Expectations high for panel targeting teen pregnancy;
Critics fear emphasis on condoms

Byline: Cheryl Wetzstein; The Washington Times


Leaders of a new national campaign against teen pregnancy say they plan to reduce the teen-pregnancy rate by one-third by 2005, although they're not sure how.

Well, they are never quite sure how; but intentions are all that matter.  It's all about feeling good about yourself. 

And just in time, too: 

US teen birth rate at all-time low, economy cited
-- headline, Lehigh Valley Express-Times  (et al.) 

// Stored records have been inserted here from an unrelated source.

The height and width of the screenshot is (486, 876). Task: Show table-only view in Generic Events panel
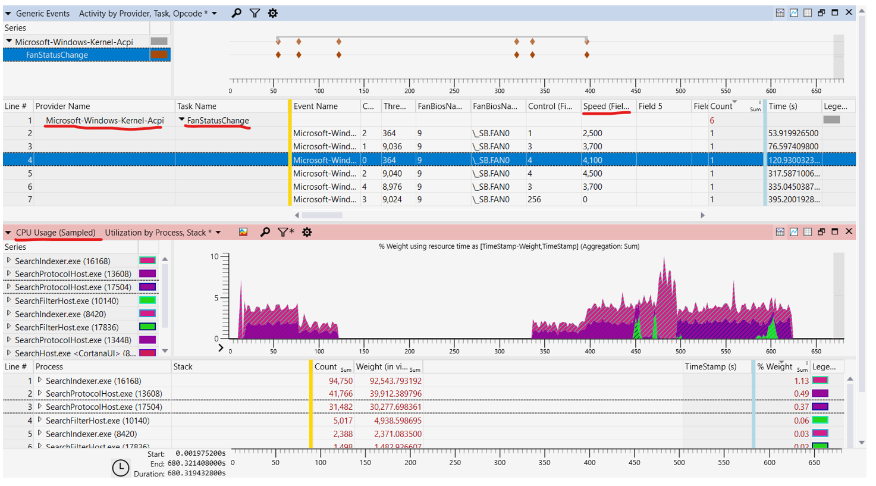tap(808, 12)
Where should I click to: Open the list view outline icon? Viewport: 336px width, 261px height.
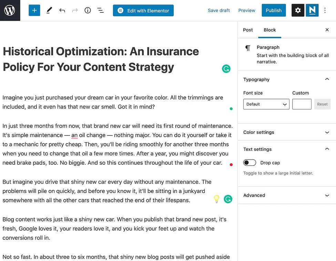pyautogui.click(x=100, y=10)
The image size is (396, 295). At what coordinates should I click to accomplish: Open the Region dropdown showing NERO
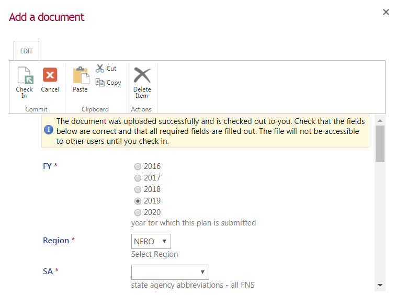(x=151, y=242)
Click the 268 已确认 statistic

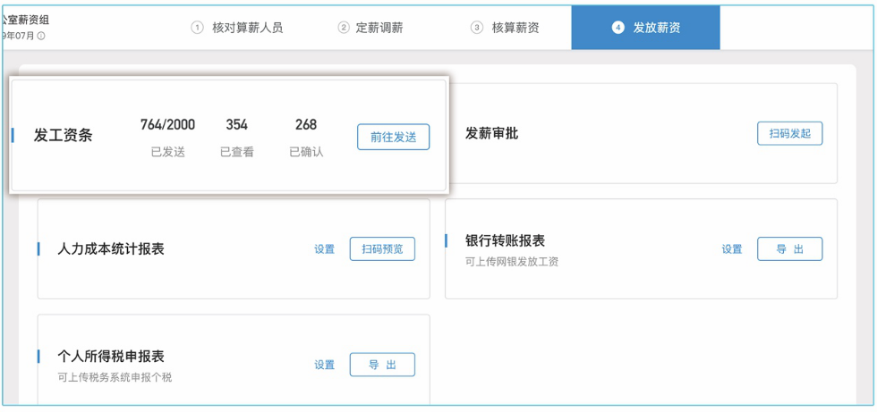click(306, 125)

Okay.  I know pregnancy rate > birth rate.  The difference is largely in the abortion rate, though there are also miscarriages and things of that sort.  Even so, the target of my wrath is this tidbit:

The U.S. teen birth rate in 2009 fell to its lowest point in almost 70 years of record-keeping — a decline that stunned experts who believe it's partly due to the recession.

Due to the recession?  Due to the recession??  The recession!!!?  A wet towel, please, until the anguish passes. 

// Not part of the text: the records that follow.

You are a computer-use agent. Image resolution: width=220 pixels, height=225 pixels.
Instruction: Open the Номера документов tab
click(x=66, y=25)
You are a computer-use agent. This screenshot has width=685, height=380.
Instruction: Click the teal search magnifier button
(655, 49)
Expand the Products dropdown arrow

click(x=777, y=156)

Don't these people look at the data?  The article in the local paper included a graph and reprinted the wire story as if the graph did not exist.  I was unable to find the graph in on-line versions of the story in the Express-Times, the Washington Post, and a couple other spot checks; so I recreated it myself from the Statistical Abstracts of the United States.  There is this caveat: the birth rates for any given year sometimes change in the tables from later years.  I did not have time to resolve that point and in most of the cases I glanced at, the adjustment was not very large. 

OK.  Here it is:



The trend line is a 50% Lowess smoother, with 2 iterations to de-emphasize outliers. 

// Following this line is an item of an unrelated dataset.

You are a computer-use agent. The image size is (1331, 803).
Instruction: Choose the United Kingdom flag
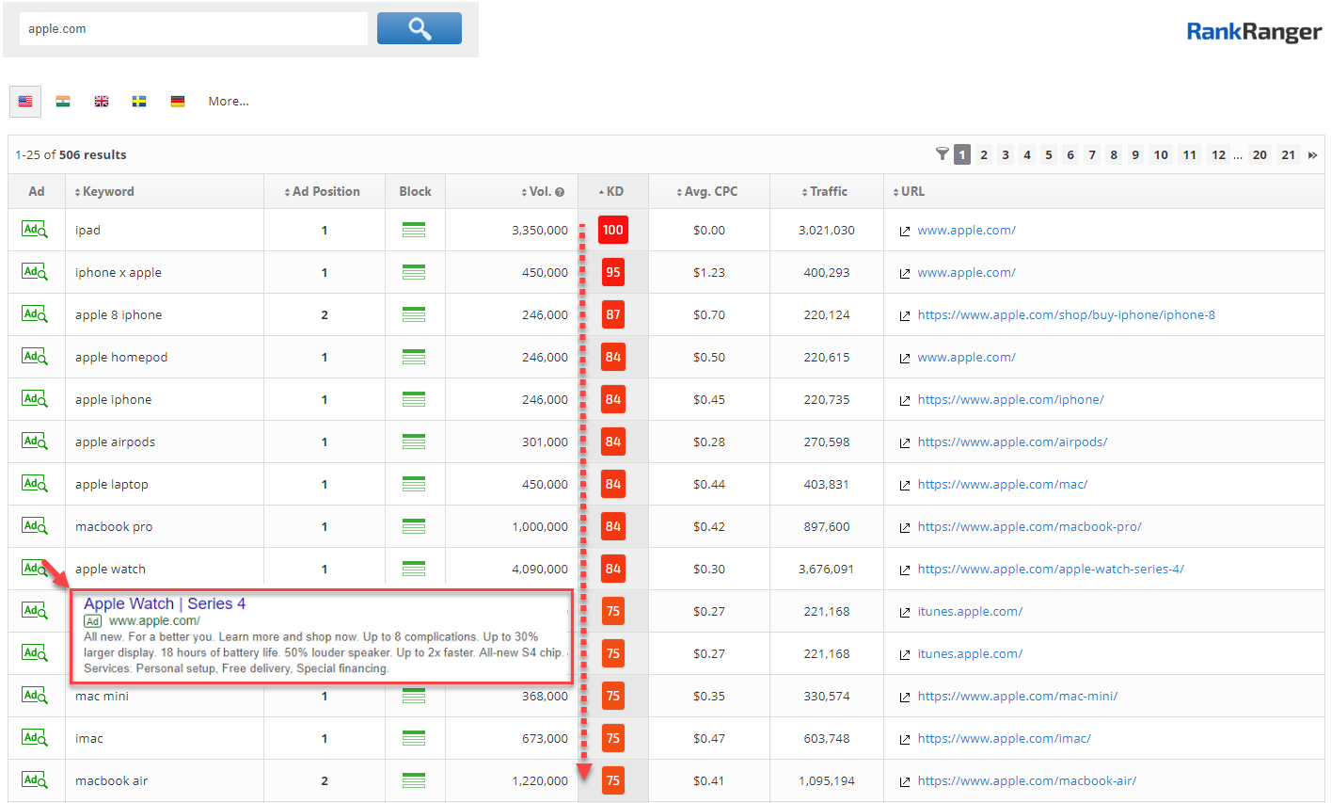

Evidently, the experts were stunned because they had not been looking at the freaking data!!!

The tremendous drop that stunned them is the drop from the penultimate point in the graph to the ultimate point in the graph; one so minuscule as to be near invisible.  This is the speck in the eye of the PR release and wire service reporter.  The beam, of course, is that the birth rate has been decreasing very nearly monotonically since the grand maximum back in the halcyon innocent days of Beaver Cleaver and his evidently round-heeled sister back in the 1950s. 

IOW, the answer to the question why 2009 was the lowest teen birth rate on record is....  (drum roll)  ...because the birth rates have been getting steadily lower (more or less) since 1961 and this is simply the latest point in that ongoing trend. 

The recession?!!!  (Excuse me.  Wet towel, please.  Whap!  Thanks, I needed that.)  Basic rule in quality engineering: a recession that began a couple years ago cannot explain a trend that began half a freaking century ago.  That's like claiming the growth of women in the labor force was due to the Women's Lib movement; or that the increase in foreign auto sales in the 70s-90s was due to the Arab Oil Embargo.  Effects do not precede their causes. 

Any quality engineer worth his pittance would tell you that what actually needs explaining is not the trivial variation from 2008 to 2009, but
  • the steady decrease since 1962, and
  • the "hump" in the 1990s. 
And don't suppose it's necessarily the first thing to pop into your head.  Like the fact that the age of consent was lower back then.  There is still the 1940s back there, and that can't be entirely due to the 18-19 year old men being off to war.  Do not neglect to consider the quality of the data itself: were all states reporting?  Were the figures adjusted consistently?  How was a "live birth" defined?  A chart of the moving range shows erratic year-to-year swings at the beginning, but settling down to a very consistent first difference after about 1970.  Range problems are often due to measurement system problems. 

But trust me.  It's ain't the recession. 

3 comments:

  1. The Sun! http://www.smh.com.au/environment/weather/theres-a-mini-ice-age-coming-says-man-who-beats-weather-experts-20101221-1945a.html

    ReplyDelete
  2. Speculation: Do birth rates rise in response to perceived victories? The Baby Boom might have been a response to the victory in WWII and the 1990s bump a response to the victory in the Cold War.

    ReplyDelete
  3. Except that the birth rates began to rise before and during the war. The Baby Boom years were simply the crest of the wave. Birth rates in general in the US had been declining along a decaying exponential curve since 1820 (using census data) and the annual data starting in the 1900s continues the pattern with a sine wave now visible. There was a major dip in 1919 followed by a spike in 1920, after which birth rates fell immediately to the curve. I called that the Faithful Wife and Horny Soldier effect. Something similar (only larger) occurred during the second war, with the increasing births interrupted by a bigger dip followed by a big spike in 1947.